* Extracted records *
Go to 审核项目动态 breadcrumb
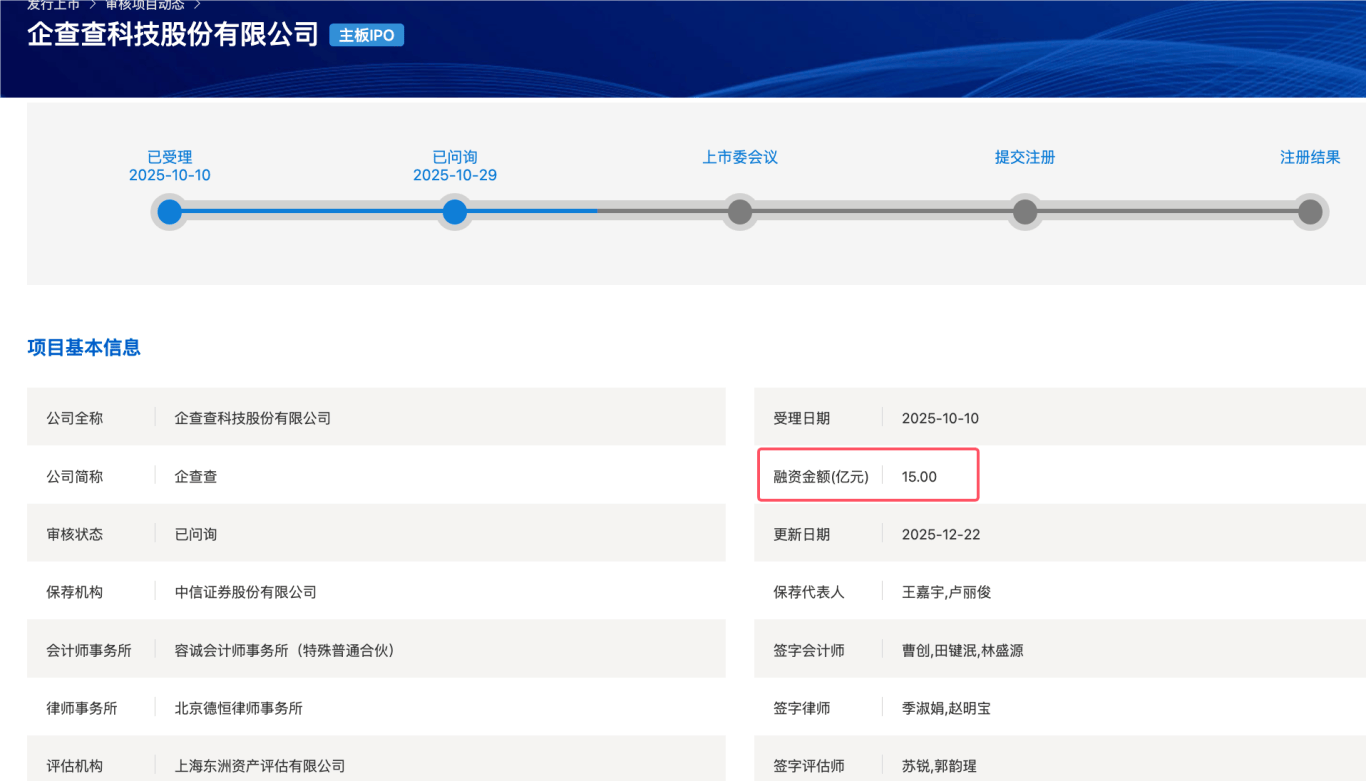Viewport: 1366px width, 781px height. pos(145,5)
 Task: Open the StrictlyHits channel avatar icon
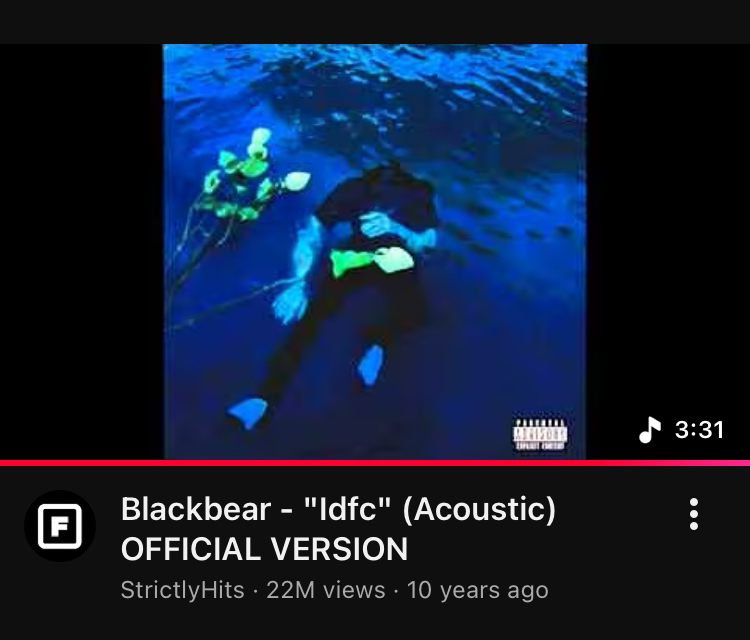(60, 526)
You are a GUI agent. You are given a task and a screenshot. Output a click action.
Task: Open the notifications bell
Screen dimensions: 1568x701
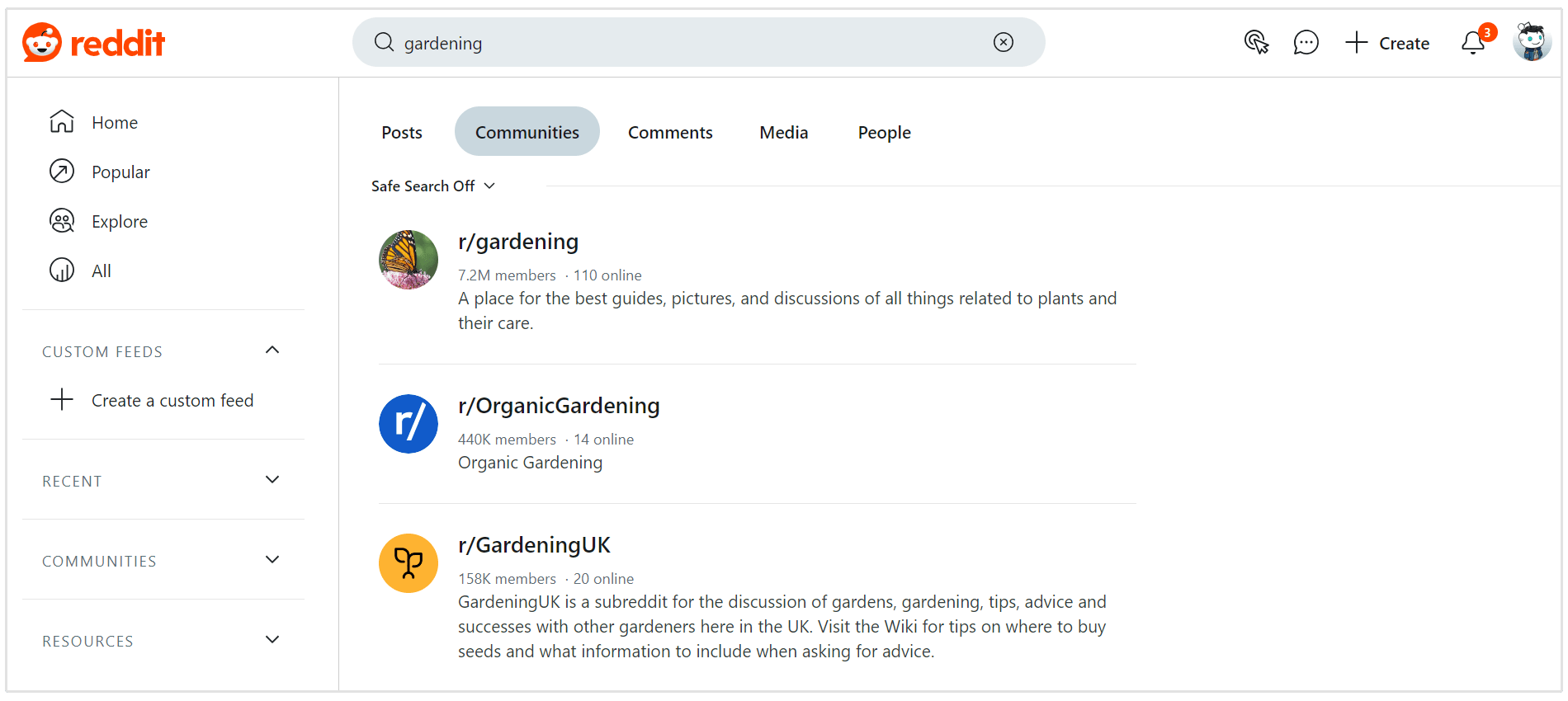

* REQUIRED WORK *
The records are to be returned word for word, without any of their pictures.

* RESPONSE *
Go to 审核项目动态 breadcrumb
Viewport: 1366px width, 781px height. pos(145,5)
 Task: Open the StrictlyHits channel avatar icon
(60, 526)
You are a GUI agent. You are given a task and a screenshot. Output a click action.
Task: Open the notifications bell
Screen dimensions: 1568x701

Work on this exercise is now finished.